Trasporto condiviso

Primove, l’autobus elettrico wireless

Una multinazionale canadese ha progettato un sistema di ricarica wireless per gli autobus elettrici. I prototipi sono già in funzione in Germania

RICARICA SENZA FILI PER I MEZZI PUBBLICI. Fino ad oggi la diffusione degli autobus elettrici ha avuto solamente un freno: la necessità di realizzare linee aeree per l’alimentazione, solitamente brutte e impattanti, nei nostri centri storici.

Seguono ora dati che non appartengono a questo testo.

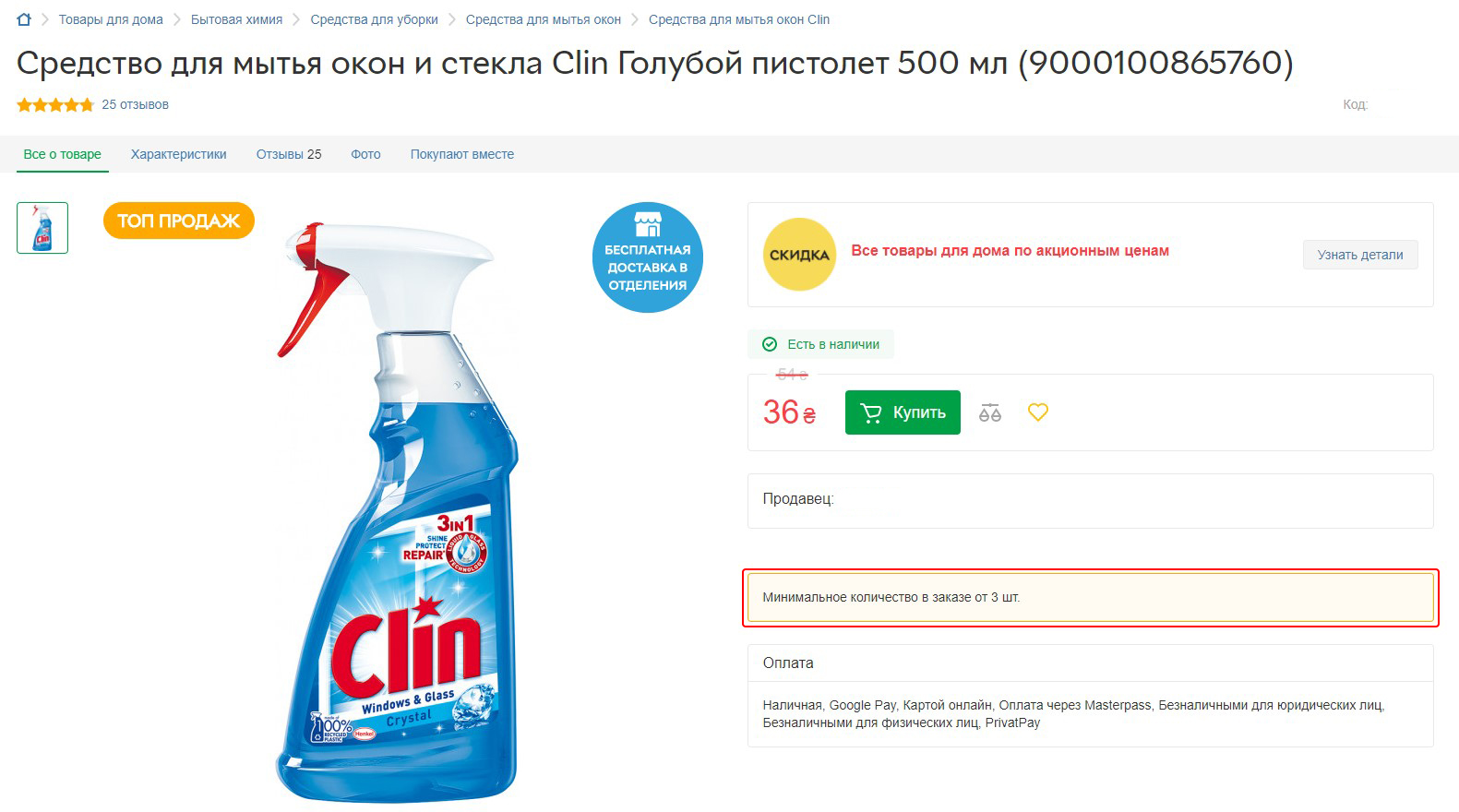Add product to comparison with scales icon
This screenshot has width=1459, height=812.
990,412
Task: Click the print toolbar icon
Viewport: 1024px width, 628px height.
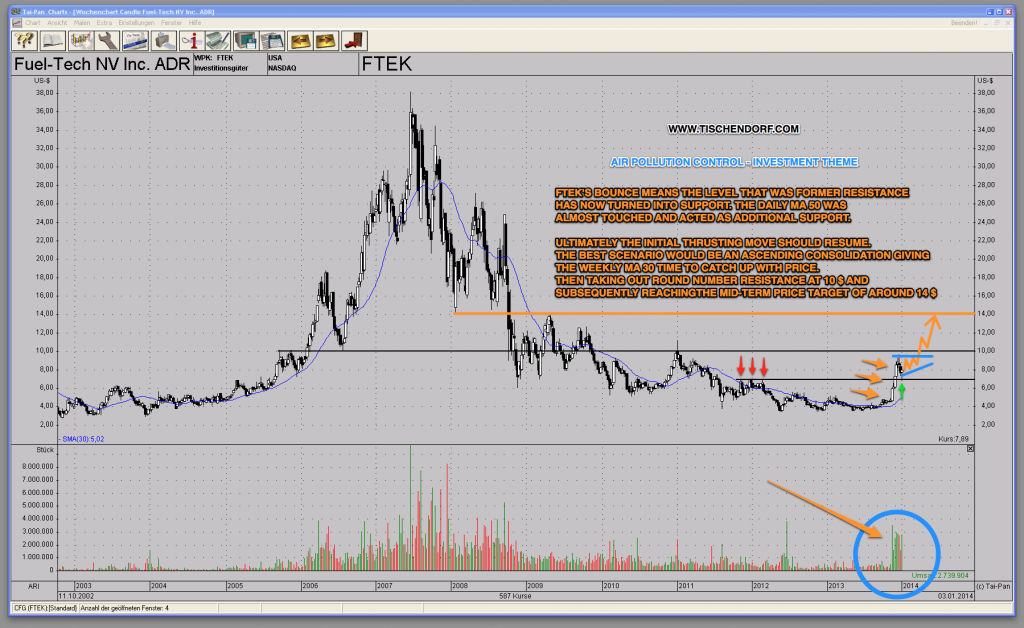Action: [x=164, y=40]
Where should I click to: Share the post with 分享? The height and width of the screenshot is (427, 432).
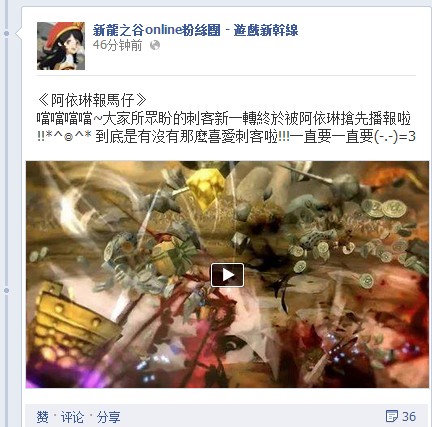point(108,417)
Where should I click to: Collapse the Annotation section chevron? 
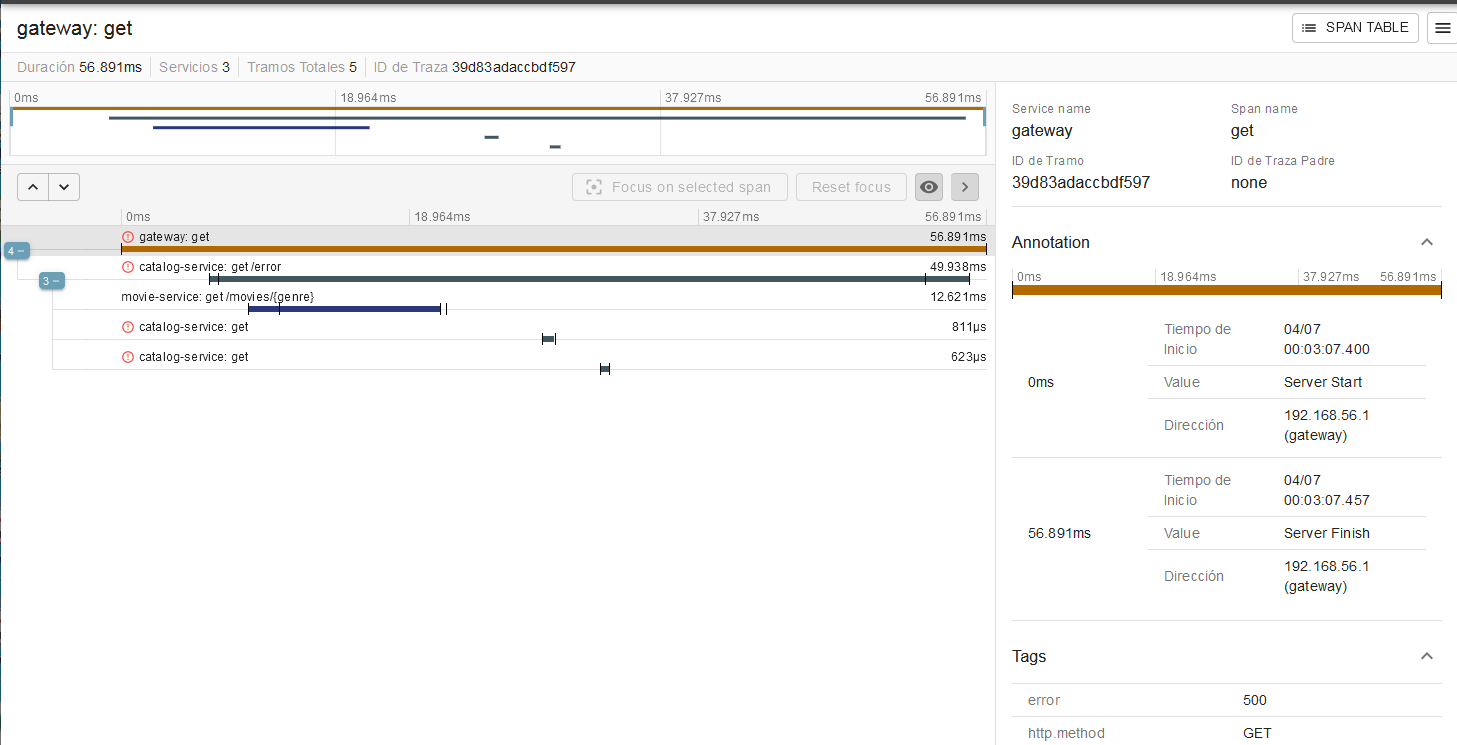click(1427, 241)
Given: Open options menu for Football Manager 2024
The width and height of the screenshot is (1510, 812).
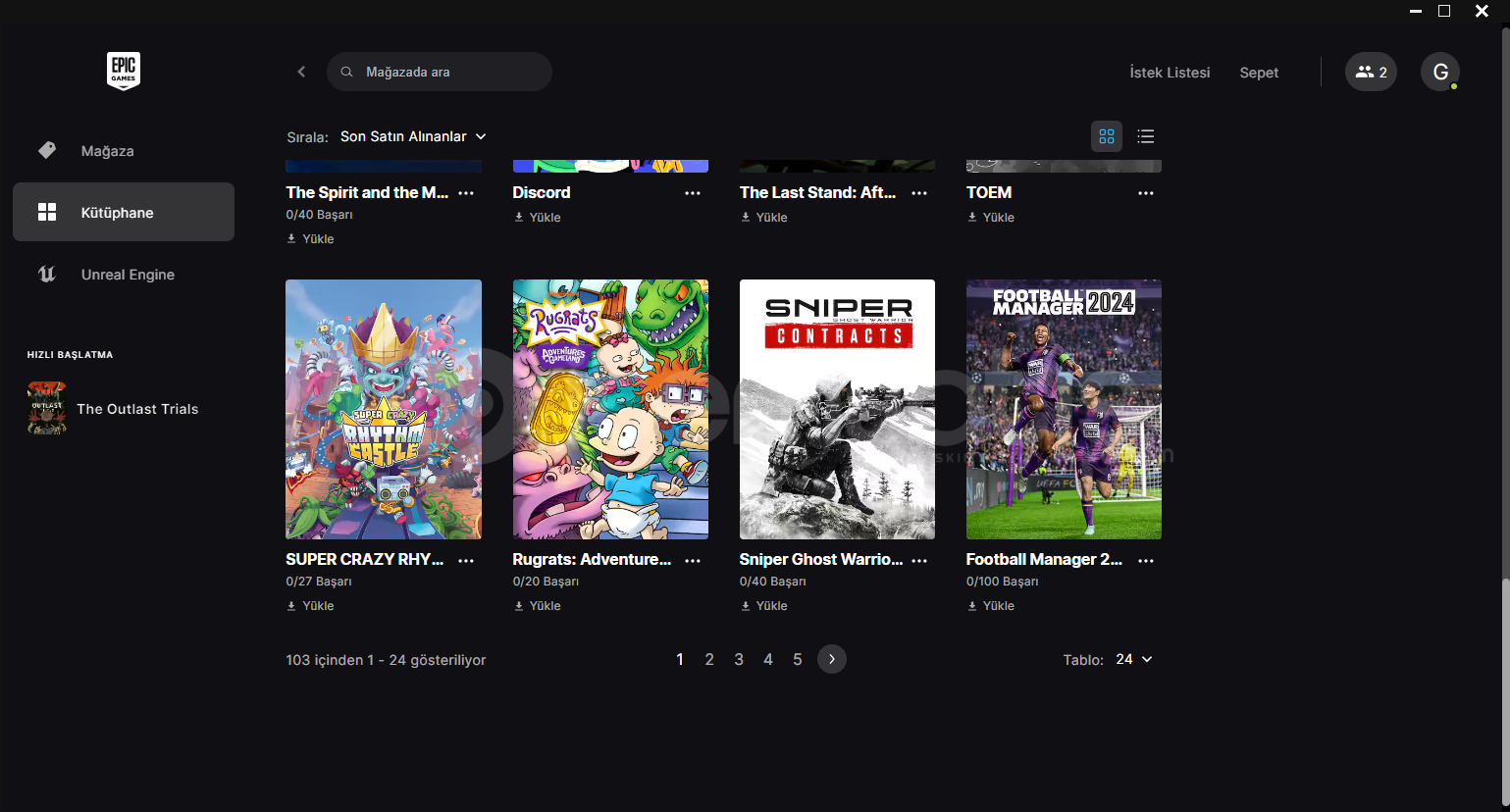Looking at the screenshot, I should [x=1146, y=560].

La soluzione a questo problema è però già arrivata dalla Bombardier, una multinazionale canadese specializzata nella produzione di tram e treni. Invenzione futuristica divenuta realtà, gli autobus costruiti dalla Bombardier si ricaricano senza fili: sono wireless.

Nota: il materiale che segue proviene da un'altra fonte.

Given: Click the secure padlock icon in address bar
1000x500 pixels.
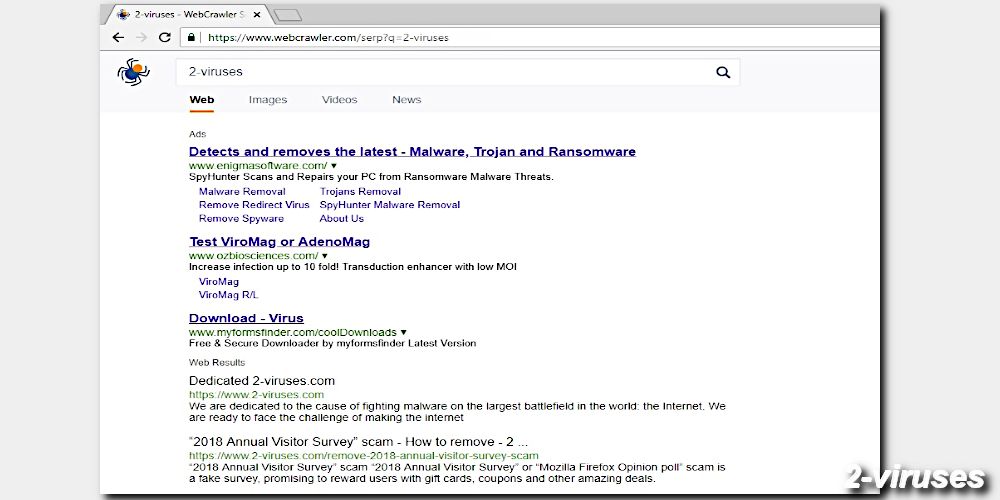Looking at the screenshot, I should [192, 37].
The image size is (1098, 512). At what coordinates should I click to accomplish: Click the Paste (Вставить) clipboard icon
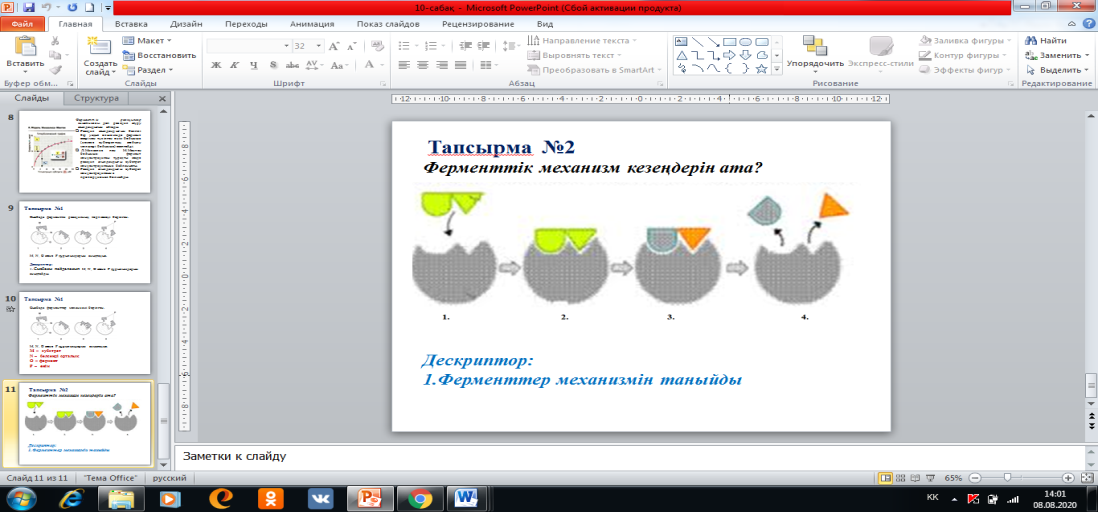coord(24,48)
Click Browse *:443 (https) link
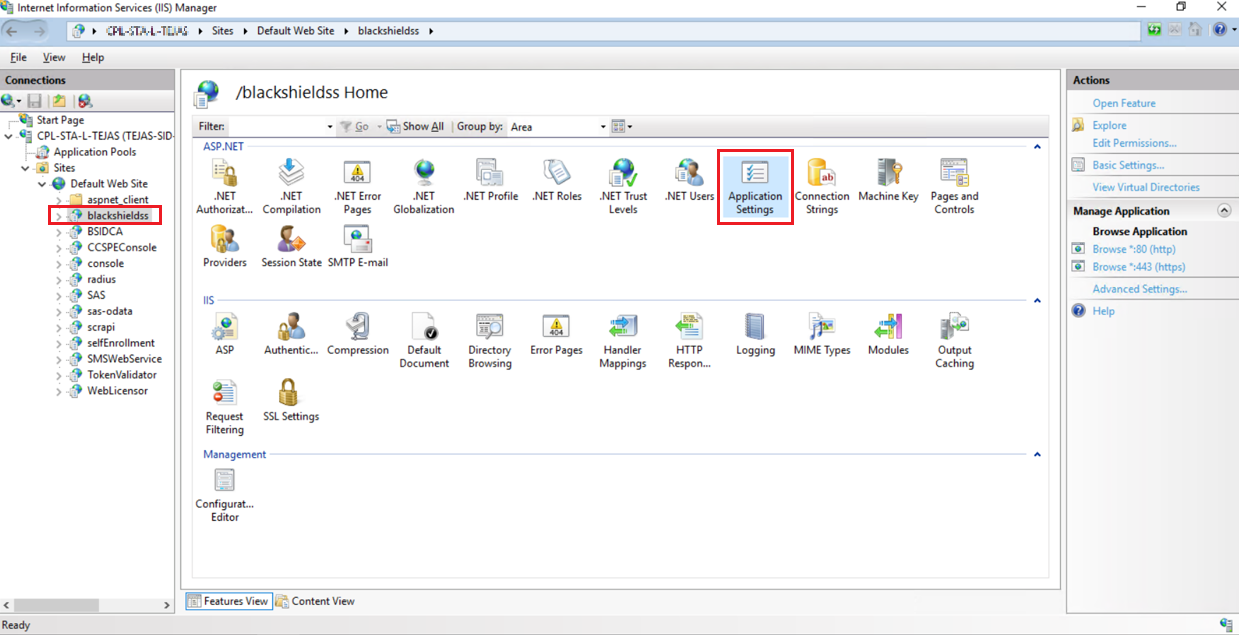The image size is (1239, 635). tap(1138, 267)
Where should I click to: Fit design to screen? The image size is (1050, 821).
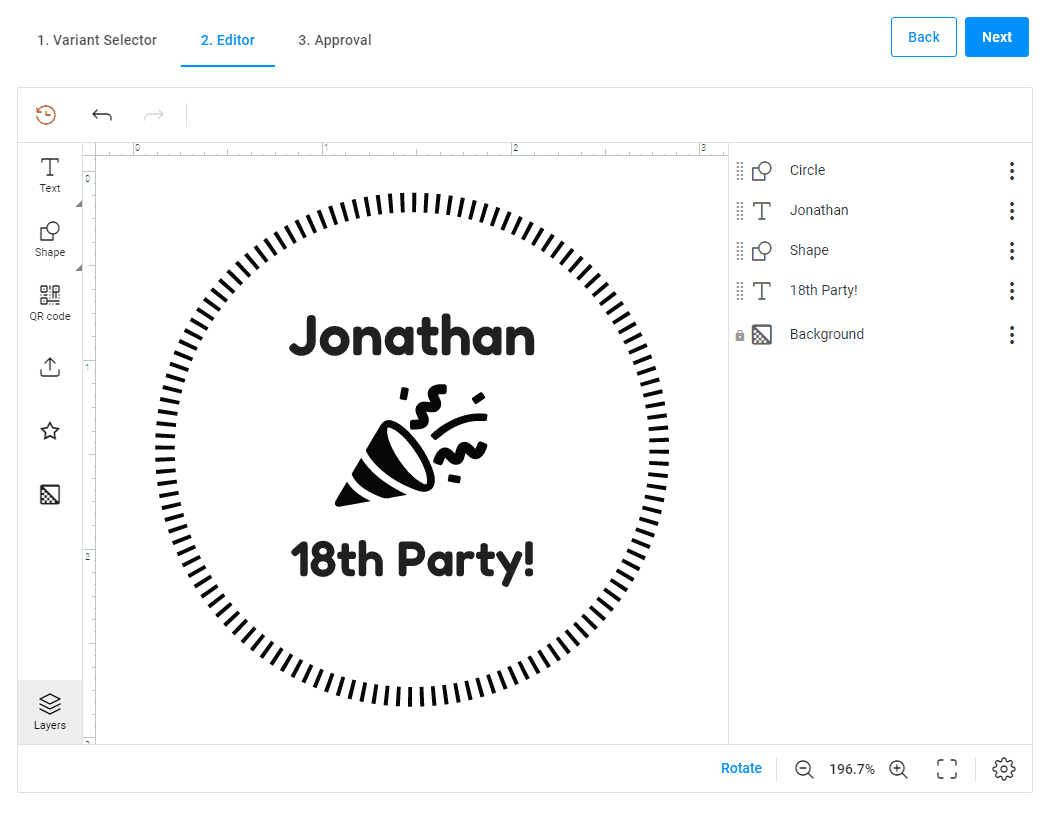[947, 769]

IL PROGETTO PRIMOVE. I bus elettrici della Bombardier si chiamano Primove, e si ricaricano per induzione attraverso delle speciali piastre magnetiche posizionate sul manto stradale. Così, ad ogni fermata, il mezzo pubblico risucchia dal suolo l’energia necessaria per arrivare fino alla fermata successiva. In questo modo le emissioni inquinanti sono eliminate, e lo stesso avviene per l’inquinamento acustico.

DA AUGSBURG A SAVONA. Il progetto Primove è già realtà in una cittadina della bassa Sassonia, Braunschweig, dove i bus elettrici wireless coprono per intero una linea urbana. Ma analoghe sperimentazioni sono state già effettuate anche ad Augsburg, a Mannheim e persino in Italia, a Savona. Grazie a questa modalità di ricarica i bus elettrici potranno finalmente sostituire in maniera indolore gli inquinanti bus tuttora in servizio nelle nostre città. E questa soluzione potrebbe essere utilizzata anche in altre applicazioni, dai treni ai camion, fino ad arrivare un giorno anche alle normali autovetture.